◆ TEXT EXCERPT:
━━━━━━━━━━

University of Edinburgh scientists have engineered bacteria to convert plastic waste into vanillin, the precious compound used in vanilla flavoring, cosmetics, and more.
“This is the first example of using a biological system to upcycle plastic waste into a valuable industrial chemical,” first author Joanna Sadler said in a press release, “and this has very exciting implications for the circular economy.”
Why it matters: We produce about 350 million tons of plastic every year, and less than 9% of it gets recycled. The rest ends up in landfills or the ocean, where it can harm animals, the environment, and even human health.
“Plastic pollution is something that affects everyone … It’s not one country’s problem. It’s everyone’s problem,” Winnie Lau, a researcher at the non-profit International Solid Waste Association, told Reuters in 2020. “It’s going to get worse if we don’t do anything.”
The challenge: Polyethylene terephthalate (PET) is a type of plastic used to make water bottles, food containers, and other consumer goods.
It’s one of the most recycled types of plastic waste, but the end result of that process is just more plastic products — and if those aren’t recycled, we’re back at square one.
The idea: Rather than recycling used plastic into more plastic, the researchers found a way to transform it into something else: vanillin.
This chemical is what gives vanilla flavoring its characteristic scent and taste, and it’s also used in everything from herbicides to cleaning products. It can be extracted from vanilla beans, but due to high demand, most vanillin is made in a lab.
How it works: Vanillin and a molecule derived from PET — terephthalic acid (TA) — have very similar chemical structures, so, for their study, published in the Royal Society of Chemistry (RSC) journal Green Chemistry, the Edinburgh scientists genetically engineered E. coli bacteria to be able to make the changes needed to convert TA into vanillin.
All they had to do was mix together their engineered bacteria and TA and keep the temperature stable at about 98 degrees Fahrenheit. Within a day, the E. coli had converted 79% of the TA into vanillin.
This is a beautiful demonstration of green chemistry.
Ellis Crawford
Past studies had already shown how bacteria could be used to break PET down into TA and other components, so the researchers then demonstrated how they could use microbes to convert a plastic bottle into vanillin.
The next steps: The researchers say their vanillin would be safe for human consumption, but they still need to confirm that with tests. They’re now focused on increasing the bacteria’s conversion rate and scaling up the process to create more vanillin from more plastic waste.
“Using microbes to turn waste plastics, which are harmful to the environment, into an important commodity and platform molecule with broad applications in cosmetics and food is a beautiful demonstration of green chemistry,” Ellis Crawford, publishing editor at the RSC, said.

━━━━━━━━━━

◆ MATERIAL SHOWN:
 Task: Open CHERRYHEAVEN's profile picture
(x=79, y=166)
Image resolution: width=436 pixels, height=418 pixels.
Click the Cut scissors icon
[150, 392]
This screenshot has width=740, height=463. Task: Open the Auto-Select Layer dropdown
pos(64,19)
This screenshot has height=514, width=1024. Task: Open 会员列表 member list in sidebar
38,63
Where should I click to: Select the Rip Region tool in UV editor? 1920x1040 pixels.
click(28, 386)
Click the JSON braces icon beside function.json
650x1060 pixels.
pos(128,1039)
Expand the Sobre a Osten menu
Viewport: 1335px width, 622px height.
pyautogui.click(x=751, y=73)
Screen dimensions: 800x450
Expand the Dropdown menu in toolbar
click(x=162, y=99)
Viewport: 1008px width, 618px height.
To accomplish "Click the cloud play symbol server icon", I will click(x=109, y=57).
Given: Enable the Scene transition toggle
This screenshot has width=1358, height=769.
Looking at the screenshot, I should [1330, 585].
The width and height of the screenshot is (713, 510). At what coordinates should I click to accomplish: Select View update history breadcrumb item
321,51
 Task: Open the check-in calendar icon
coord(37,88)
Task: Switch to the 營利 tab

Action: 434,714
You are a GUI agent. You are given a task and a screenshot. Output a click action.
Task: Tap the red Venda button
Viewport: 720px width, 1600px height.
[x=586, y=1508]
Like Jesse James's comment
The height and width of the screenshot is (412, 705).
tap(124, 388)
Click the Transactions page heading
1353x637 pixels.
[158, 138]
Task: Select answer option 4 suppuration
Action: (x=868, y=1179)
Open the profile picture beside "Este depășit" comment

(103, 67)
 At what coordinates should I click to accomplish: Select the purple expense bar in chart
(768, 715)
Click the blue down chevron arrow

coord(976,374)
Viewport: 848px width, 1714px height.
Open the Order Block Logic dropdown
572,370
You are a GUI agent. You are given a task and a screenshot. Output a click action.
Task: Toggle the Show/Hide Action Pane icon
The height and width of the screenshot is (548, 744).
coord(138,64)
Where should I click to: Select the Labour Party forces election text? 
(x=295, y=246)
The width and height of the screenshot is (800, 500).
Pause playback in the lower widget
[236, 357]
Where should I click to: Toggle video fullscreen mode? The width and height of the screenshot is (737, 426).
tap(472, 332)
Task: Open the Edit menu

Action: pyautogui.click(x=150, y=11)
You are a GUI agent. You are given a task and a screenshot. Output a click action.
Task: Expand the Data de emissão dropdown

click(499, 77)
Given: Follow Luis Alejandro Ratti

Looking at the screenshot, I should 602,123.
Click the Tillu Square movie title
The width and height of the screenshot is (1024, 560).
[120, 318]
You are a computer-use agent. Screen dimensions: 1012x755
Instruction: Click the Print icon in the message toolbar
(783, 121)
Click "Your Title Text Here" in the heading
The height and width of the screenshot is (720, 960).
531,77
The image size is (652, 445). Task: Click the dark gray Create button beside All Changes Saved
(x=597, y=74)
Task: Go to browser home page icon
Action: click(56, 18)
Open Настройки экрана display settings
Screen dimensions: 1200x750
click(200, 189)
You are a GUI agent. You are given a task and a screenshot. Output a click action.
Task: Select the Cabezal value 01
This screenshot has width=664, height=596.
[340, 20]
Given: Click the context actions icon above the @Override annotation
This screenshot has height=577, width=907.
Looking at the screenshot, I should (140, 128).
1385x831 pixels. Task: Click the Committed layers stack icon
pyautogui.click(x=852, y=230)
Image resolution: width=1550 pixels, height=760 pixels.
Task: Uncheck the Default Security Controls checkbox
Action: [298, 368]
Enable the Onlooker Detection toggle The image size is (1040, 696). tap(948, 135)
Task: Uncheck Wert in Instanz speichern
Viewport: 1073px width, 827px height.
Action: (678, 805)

━━━━━━━━━━

Transcribe the passage of the article on turning plastic waste into vanillin from "This chemical is" up to and including "of green chemistry.".

This chemical is what gives vanilla flavoring its characteristic scent and taste, and it’s also used in everything from herbicides to cleaning products. It can be extracted from vanilla beans, but due to high demand, most vanillin is made in a lab.
How it works: Vanillin and a molecule derived from PET — terephthalic acid (TA) — have very similar chemical structures, so, for their study, published in the Royal Society of Chemistry (RSC) journal Green Chemistry, the Edinburgh scientists genetically engineered E. coli bacteria to be able to make the changes needed to convert TA into vanillin.
All they had to do was mix together their engineered bacteria and TA and keep the temperature stable at about 98 degrees Fahrenheit. Within a day, the E. coli had converted 79% of the TA into vanillin.
This is a beautiful demonstration of green chemistry.